Journal of Clinical Orthopaedics | Vol 7 | Issue 1 |  Jan-Jun 2022 | page: 85-93 | Umesh Srikantha, Parichay Perikal, Akshay Hari, Yadhu Lokanath, Deepak Somasundaram, Nirmala Subramaniam, Ravi Gopal Varma


Author: Umesh Srikantha [1], Parichay Perikal [1], Akshay Hari [1], Yadhu Lokanath [1], Deepak Somasundaram [1], Nirmala Subramaniam [1], Ravi Gopal Varma [1]

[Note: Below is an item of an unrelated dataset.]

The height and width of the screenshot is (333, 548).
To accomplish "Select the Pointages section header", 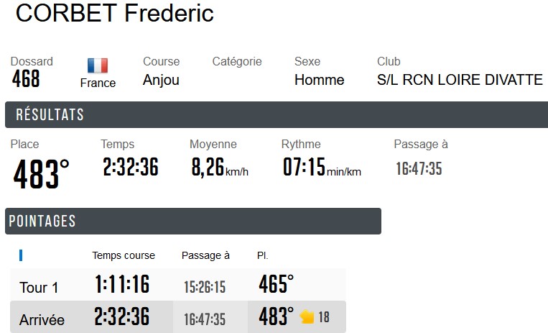I will 42,222.
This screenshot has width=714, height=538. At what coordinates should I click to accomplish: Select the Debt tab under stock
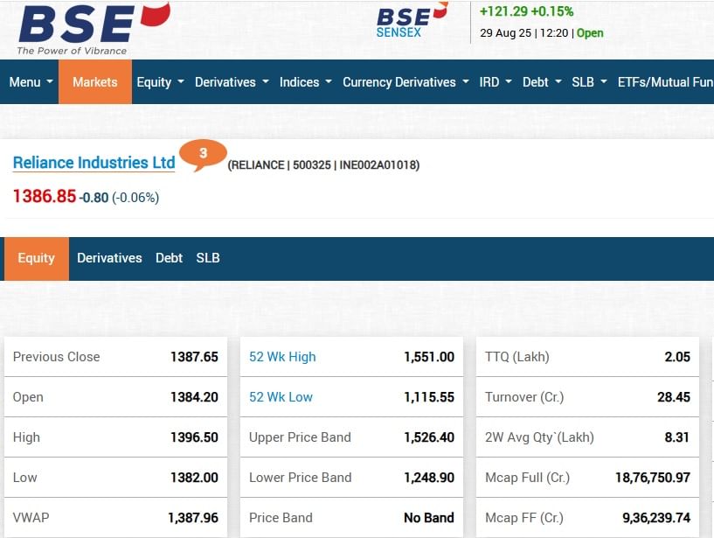tap(169, 258)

[1] Department of Neurosurgery, Aster CMI Hospital, Bengaluru, Karnataka, India

[2] Department of Neurosurgery, Ramaiah Medical College and Hospitals, Bengaluru, Karnataka, India

 

Address of Correspondence
Dr. Umesh Srikantha,
Department of Neurosurgery, Aster CMI Hospital, Bengaluru, Karnataka, India.
E-mail: umeshsrikantha@gmail.com


Abstract

Introduction: Minimally Invasive Transforaminal Lumbar Interbody Fusion (MIS-TLIF) has been shown to offer several advantages over conventional (open) TLIF and is being increasingly employed by young surgeons early in their careers. It is important to know the appropriate technique and the correct cases to be selected in the early phase to achieve good outcomes during the learning curve. A detailed and illustrative technical note along with a guide for case selection at different phases of experience has been presented in this article.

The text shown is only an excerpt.